Lo que contaré en éstos cuatro capítulos son experiencias acumuladas y recordadas que trataré de resumirlas al máximo.

Mi padre era el concesionario de las apuestas en algunas secciones del Hipódromo antiguo del parque Forestal, su contador y ayudante de extrema confianza, a quién después lo hizo su socio, era el caballero y amigo incondicional, el señor Vicente Novillo Torres.

Mi padre había fundado su empresa importadora A. Aguirre Avilés y Cía. que tenía algunas representaciones internacionales, las oficinas estaban ubicadas en Francisco de P. Ycaza entre Córdoba y Pedro Carbo (Actualmente Edificio Cóndor) la secretaria se llamaba Enriqueta Tomalá y, la ayudante de Contabilidad, Elsa.

Nombro algunas representaciones y productos importados que comercializaba y/o representaba, casi todas de origen norteamericano: Pinturas General Paint, Pyrex, Baterías Hart, Discos de vinilo Decca, la promoción de los artistas que visitaban el Ecuador lo hacía en conjunto con su gran amigo, el Ab. Carlos Romero Jaime, dueño de algunos cines, que también era empresario artístico, eventualmente vendían los primeros vehículos Franceses Renault que llegaron a Guayaquil y Nash de la Américan Motors, cocinas y refrigeradoras de Kerosene; radios alemanes, radiolas, bicicletas desarmadas que se las importaba otro caballero hípico Don Jacobo Lebed, padre de los Lebed Sigall, luego mi padre les hacia el ensamblaje para comercializarlas en las bodegas del almacén.

Como su vida eran las carreras de Caballos se ideó conseguir con su amigo quiteño Don Augusto Saa Cousin y su esposa Eunice, quienes eran los dueños del harás Las Cuadras y Presidente del Hipódromo La Carolina de Quito, la retransmisión inmediata vía radio telefonía de las carreras desde la Capital a Guayaquil y con otro amigo quiteño Don Carlos Vela Suárez trajeron el bolódromo que eran carreras de canicas, siempre acompañado en sus aventuras comerciales e hípicas con Don Vicente Novillo Torres.

El éxito fue tan grande que en Guayaquil se apostaba más que en la Capital y, las carreras de bolas eran todas las tardes, excepto los domingos, durante 6 horas cada 10 o 15 minutos, más rápido y rentable que las carreras de caballos.

Las primeras instalaciones fueron en la calle Boyacá entre Ballén y 10 agosto, uno de los clientes de las dos actividades era el Ing. Miguel Salem Dibo, todo esto duró hasta más o menos 1953/1954 que se inició la construcción del majestuoso y recordado Hipódromo Santa Cecilia.

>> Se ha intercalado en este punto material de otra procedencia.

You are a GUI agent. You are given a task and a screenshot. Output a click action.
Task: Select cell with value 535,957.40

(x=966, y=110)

Quienes eran los ejecutivos que acompañaron a mi padre en su vida comercial, recuerdo algunos: mis tíos Martín Aguirre Avilés y Martín Avilés Suárez, Guillermo Pareja Rolando, Roberto Serrano Rolando, José Plaza Luque y otros.

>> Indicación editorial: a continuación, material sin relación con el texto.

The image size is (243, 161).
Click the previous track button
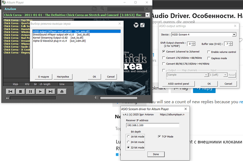point(10,92)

Quienes concurrían a la oficina para conversar, dar opiniones y tomar café casi todos los días: mi tío José E. Aguirre Avilés, Federico Ward Darwich, Harry Crawford, Gustavo Matheus Ayluardo, Pedro Lupino Saturno y otros que no recuerdo.

Quienes trabajan de planta Zoilo Ruíz, Carlos Ron, Sixto Lozada, Gustavo Cabezas Peet, el Chino Rivera, Gonzalo Torres y se me escapan algunos, todos ellos luego pasaron después a trabajar en la Lotización e Hipódromo Santa Cecilia.

Hasta esa fecha el Ing. Miguel Salem Dibo, considerado por los desinformadores asalariados como el patriarca de la hípica no tenía antecedentes hípicos, porque sus aficiones principales eran el fútbol y el Box, además todo su corazón y sentimientos deportivos eran del Barcelona S. C. del que fue su presidente.